File size: 2,551 Bytes

e15c783

# A concise summary with specific recommendations for selecting PPL sample size in multilingual datasets:

When measuring perplexity (PPL) in multilingual models, the number of samples needed per language increases with the diversity and size of the dataset. However, there are diminishing returns as the number of languages grows, particularly when languages share structural or linguistic similarities.

Benchmarks like _XTREME_ and _WMT_ suggest that **500-1,000 samples per language** is often sufficient for accurate evaluation. This allows you to capture a representative sample of each language's linguistic features without overwhelming computational resources. As the number of languages increases, it’s common to reduce the sample size for each language proportionally, especially if certain languages dominate the dataset or have significant overlap in characteristics.

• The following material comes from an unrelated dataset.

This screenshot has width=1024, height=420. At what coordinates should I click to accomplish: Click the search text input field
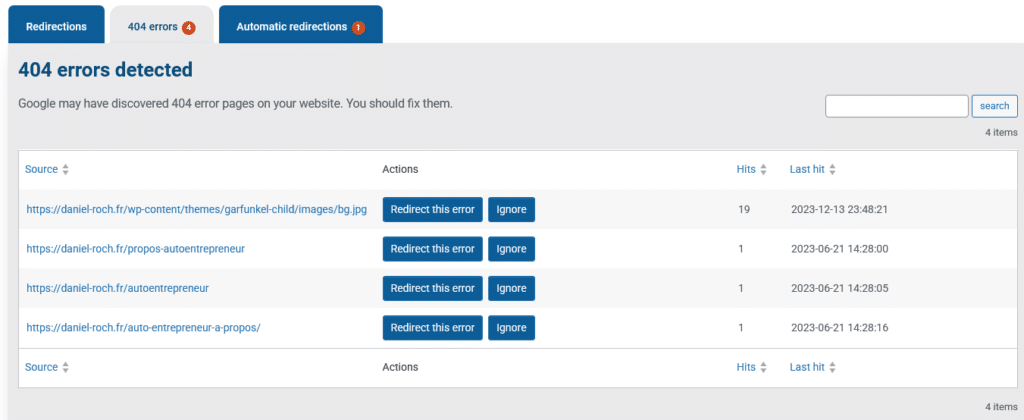[896, 106]
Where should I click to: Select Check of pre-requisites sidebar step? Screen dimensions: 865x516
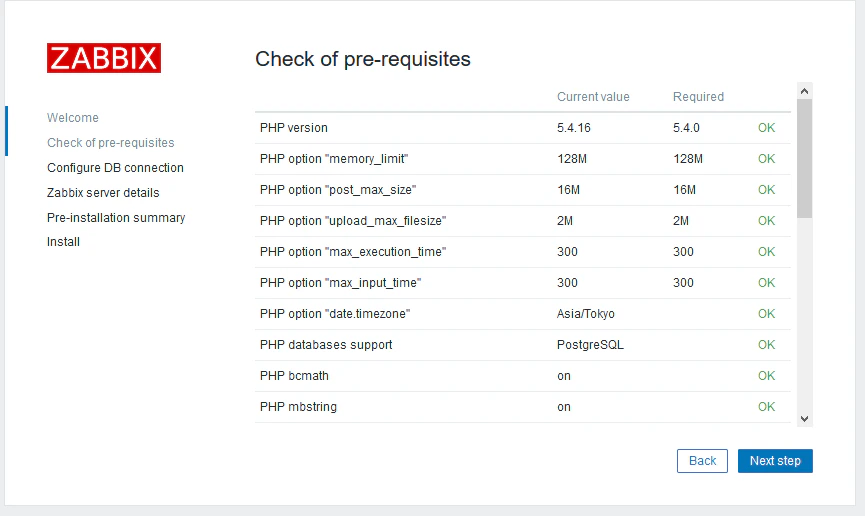click(x=110, y=143)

In the XTREME benchmark, English uses **10,000 samples**, while each of the **40+ other languages** uses **1,000-2,000 samples** to maintain feasibility across multilingual tasks. Similarly, WMT reduces sample sizes for lower-resource languages, scaling from **several thousand for high-resource languages** to **a few hundred or 1,000 per language** when handling many languages. Both examples demonstrate a practical approach to balancing resource usage and linguistic coverage ([XTREME](https://arxiv.org/abs/2003.11080), [WMT Papers](https://www.statmt.org/wmt20/)).

---

### Recommendations:

1. **Start with 500-1,000 samples per language**: This size is commonly used in NLP tasks to balance performance and resource efficiency, ensuring that linguistic coverage is broad enough.

2. **Scale based on number of languages**: For datasets with many languages (e.g., 40+), consider reducing the number of samples per language to **50-100**, as is done in benchmarks like XTREME.


---

### **References**

1. **XTREME: A Massively Multilingual Benchmark for Evaluating Cross-lingual Generalization**  
   - Authors: Hu et al.  
   - Year: 2020  
   - Source: [arXiv](https://arxiv.org/abs/2003.11080)  
   - Summary: XTREME evaluates models across many languages and scales down sample sizes to maintain feasibility while preserving coverage across languages.

2. **WMT: Workshop on Machine Translation Shared Tasks**  
   - Source: [WMT Papers](https://www.statmt.org/wmt20/)  
   - Summary: WMT tasks often reduce sample sizes per language as the number of target languages grows, demonstrating that smaller samples can still yield accurate model evaluations.